Acúmulo de fitomassa e teor de clorofila em plântulas de cultivares de arroz sob estresse por frio

Caroline Borges Bevilacqua, Carolina Terra Borges, Eduardo Venske, Andréia da Silva Almeida, Paulo Dejalma Zimmer

Resumo

O estresse por frio durante os estádios iniciais de desenvolvimento do arroz pode causar desuniformidade e diminuição na velocidade de germinação. O objetivo do presente estudo foi avaliar distintas cultivares de arroz quanto ao teor de clorofila e acúmulo de fitomassa, esta medida após um período de recuperação, em resposta a este estresse, procurando ainda estabelecer qual variável melhor serve na discriminação de genótipos para a característica em questão.
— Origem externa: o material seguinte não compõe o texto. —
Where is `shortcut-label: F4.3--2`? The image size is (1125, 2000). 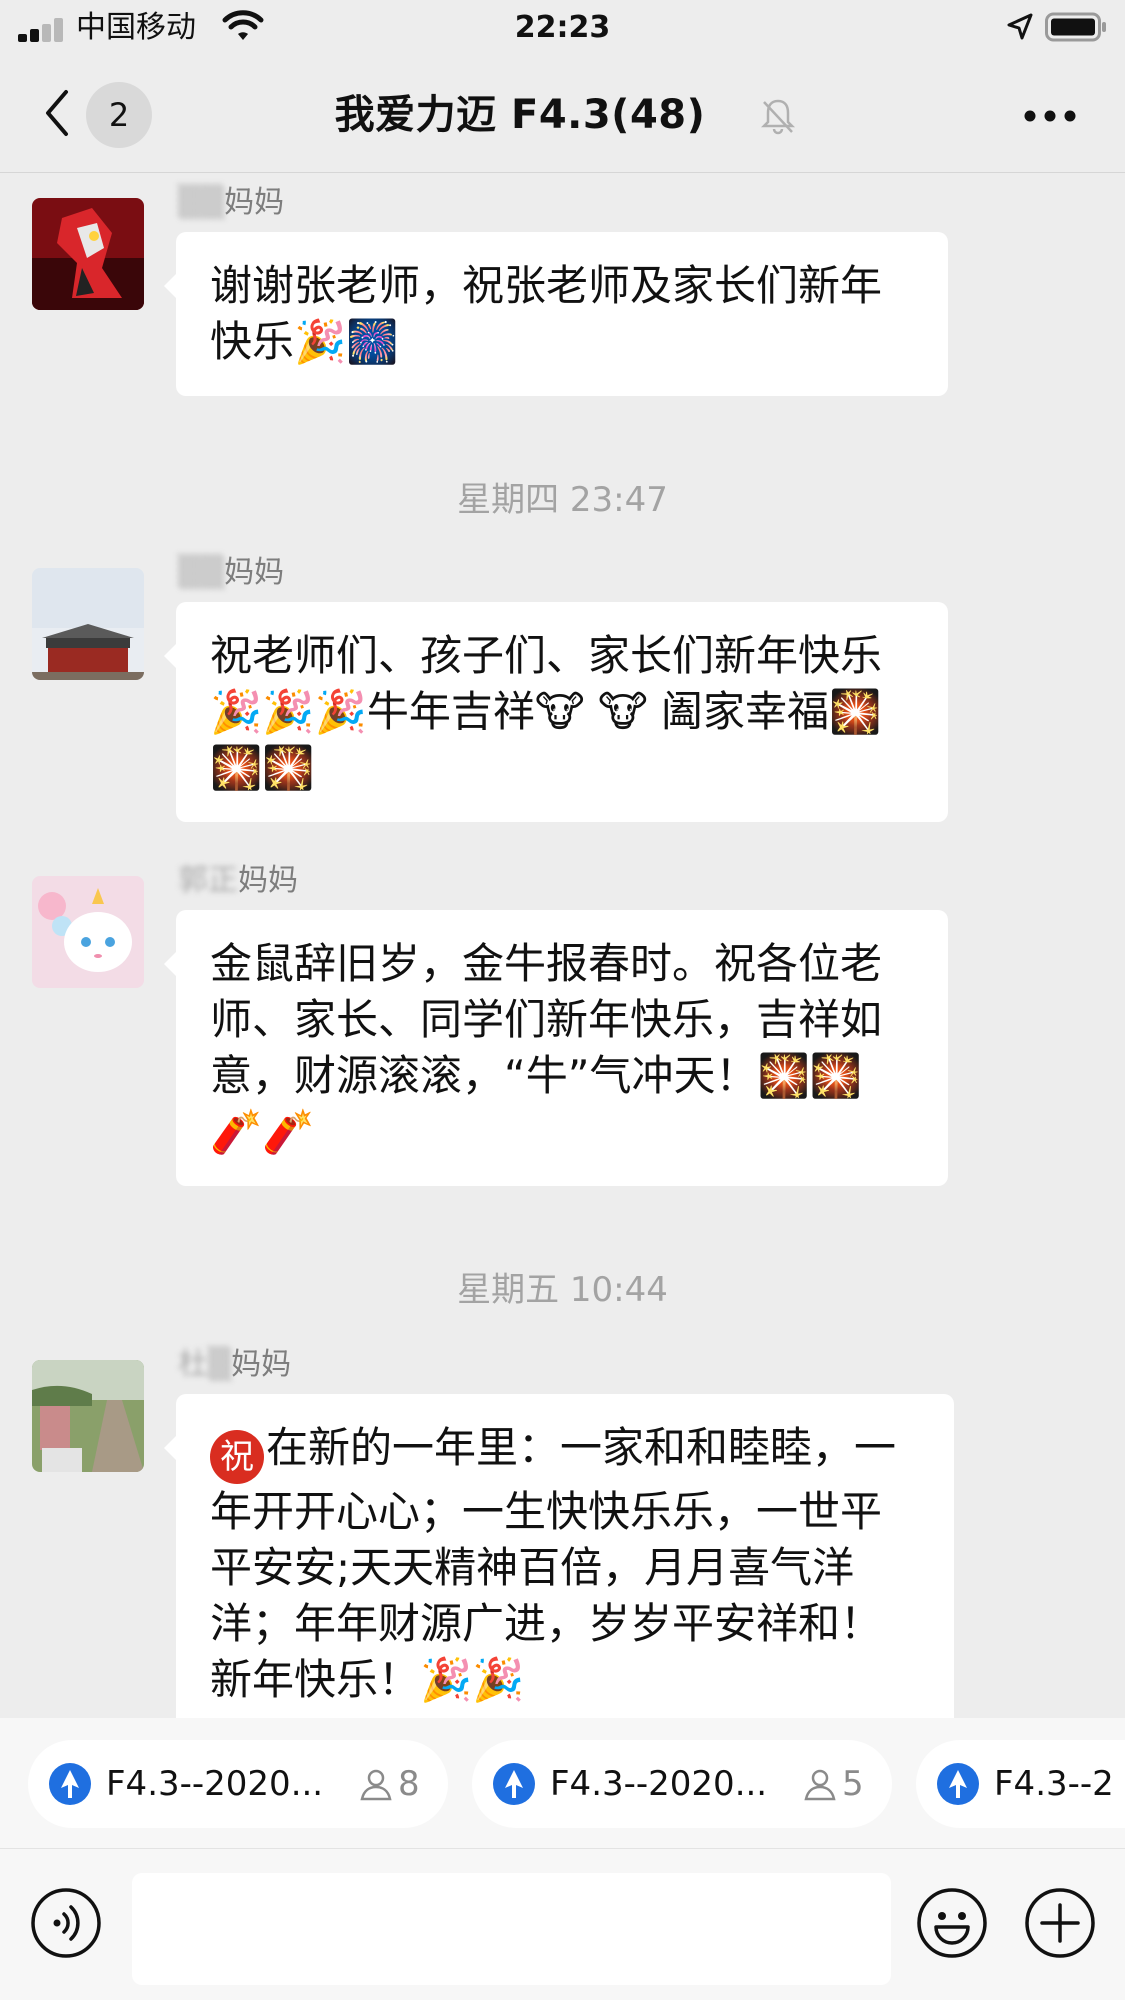
shortcut-label: F4.3--2 is located at coordinates (1054, 1784).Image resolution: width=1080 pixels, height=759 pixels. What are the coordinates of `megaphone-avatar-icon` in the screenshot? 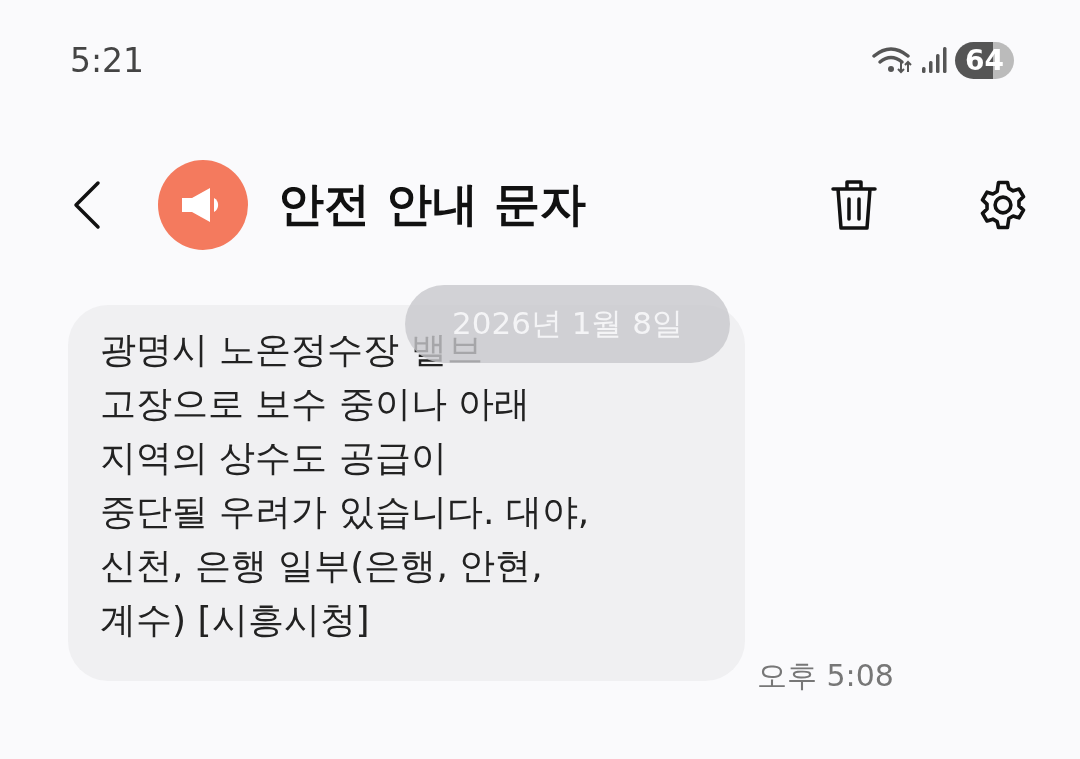 It's located at (203, 205).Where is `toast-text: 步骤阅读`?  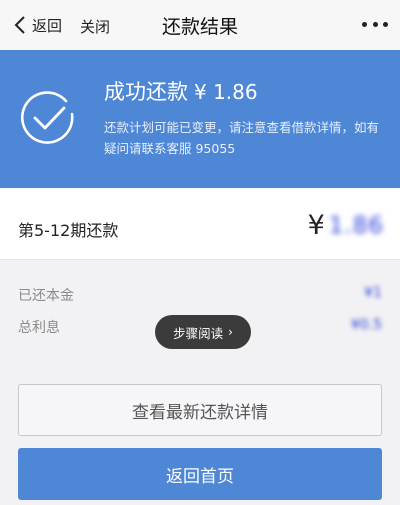
toast-text: 步骤阅读 is located at coordinates (198, 333).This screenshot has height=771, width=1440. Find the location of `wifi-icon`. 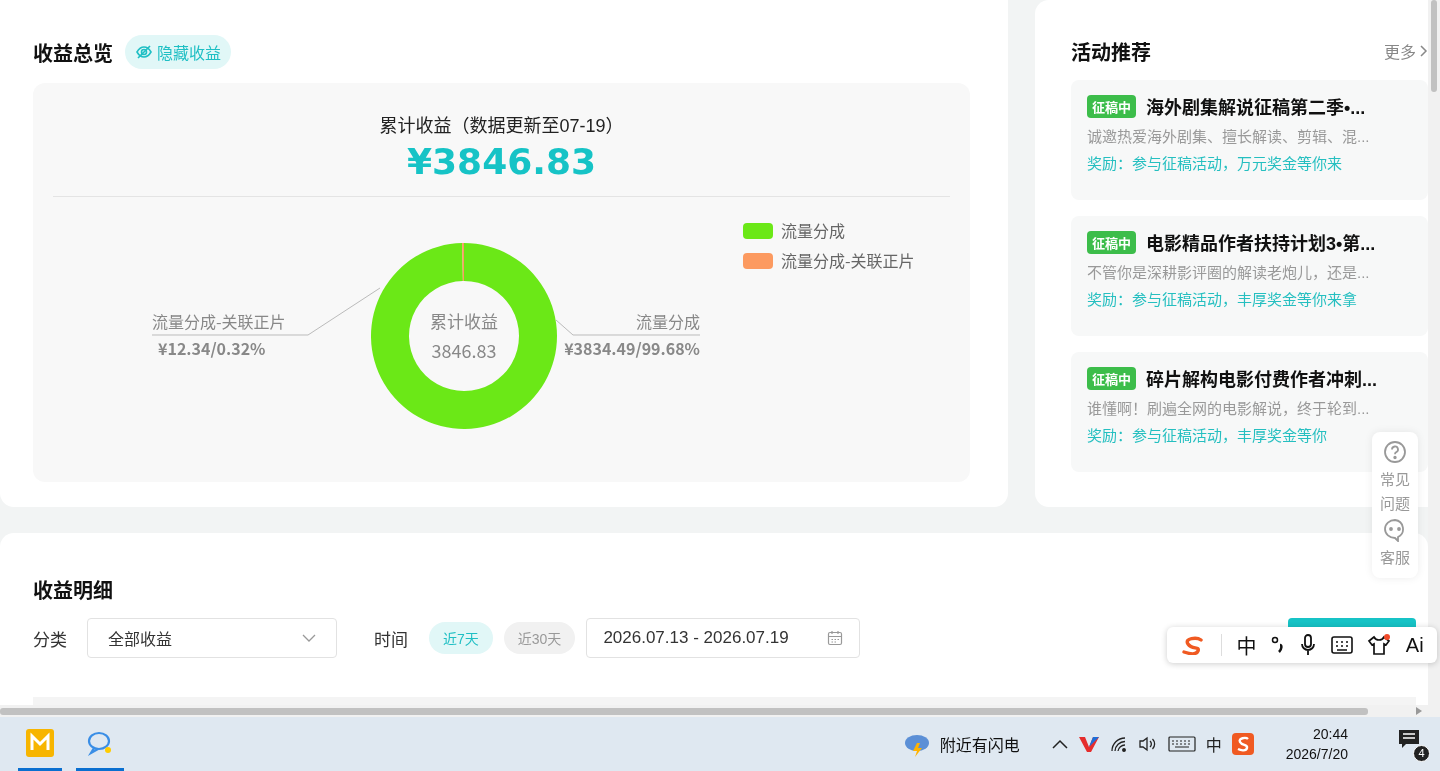

wifi-icon is located at coordinates (1118, 744).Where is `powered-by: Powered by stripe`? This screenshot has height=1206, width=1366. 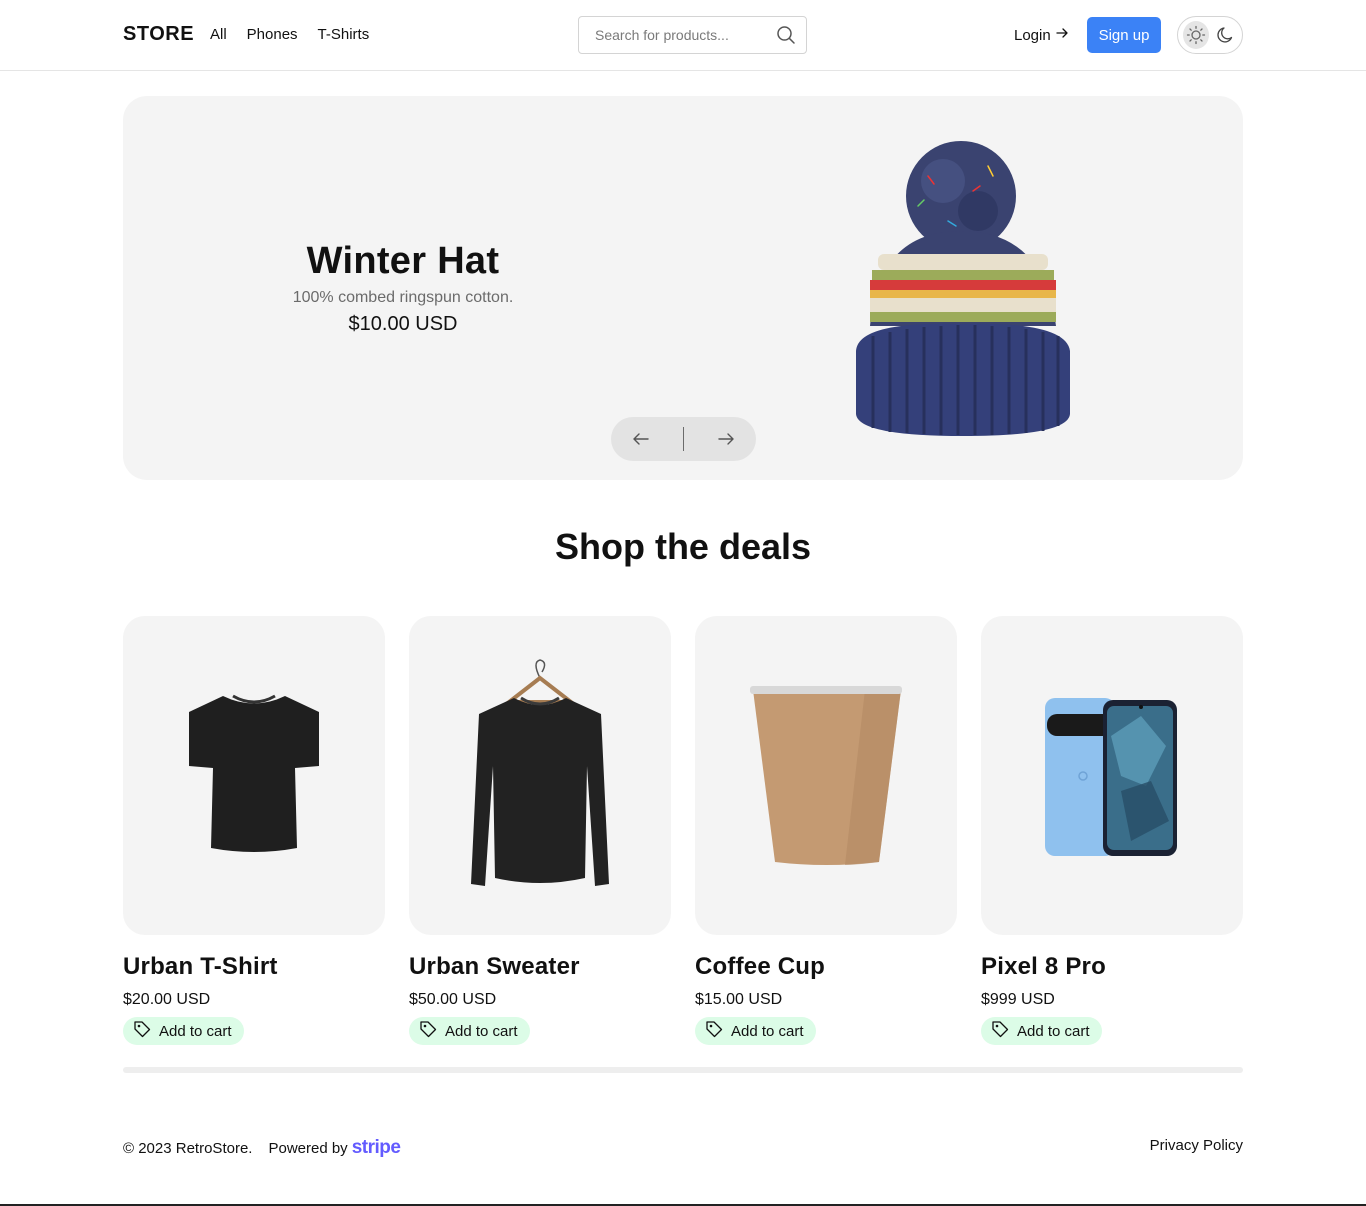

Para tanto, foram utilizadas as cultivares Ambar, Diamante e Oro, consideradas tolerantes; BRS Fronteira e BRS Pampa, moderadamente tolerantes; IRGA 417, BRS Pelota, BRS Taim e BRS Sinuelo CL, tidas como sensíveis ao frio. O semeio foi realizado em copos de 0,2 L com substrato de vermiculita, em delineamento inteiramente casualizado, com três repetições. Após sete dias a 25 °C as plântulas foram expostas a 4 °C durante 24 h e, logo após, foi estimado o teor de clorofila das plântulas. Posteriormente, estas plântulas ficaram durante 72 h a 25 °C para recuperação e, em seguida, foi coletado material para a medição das fitomassas secas. Houve diferenças expressivas entre os genótipos e grupos de genótipos para a massa seca de plântulas e teor de clorofilas, quando sob estresse por frio. Os teores de clorofila não são eficientes para distinguir cultivares de arroz, já a massa seca de raízes e total de plântulas, avaliada após um período de recuperação de estresse por frio, é efetiva na separação de genótipos de arroz sob este estresse, podendo ser utilizada como ferramenta para este propósito.

Palavras-chave

Estresse abiótico; Oryza sativa L.; desenvolvimento inicial.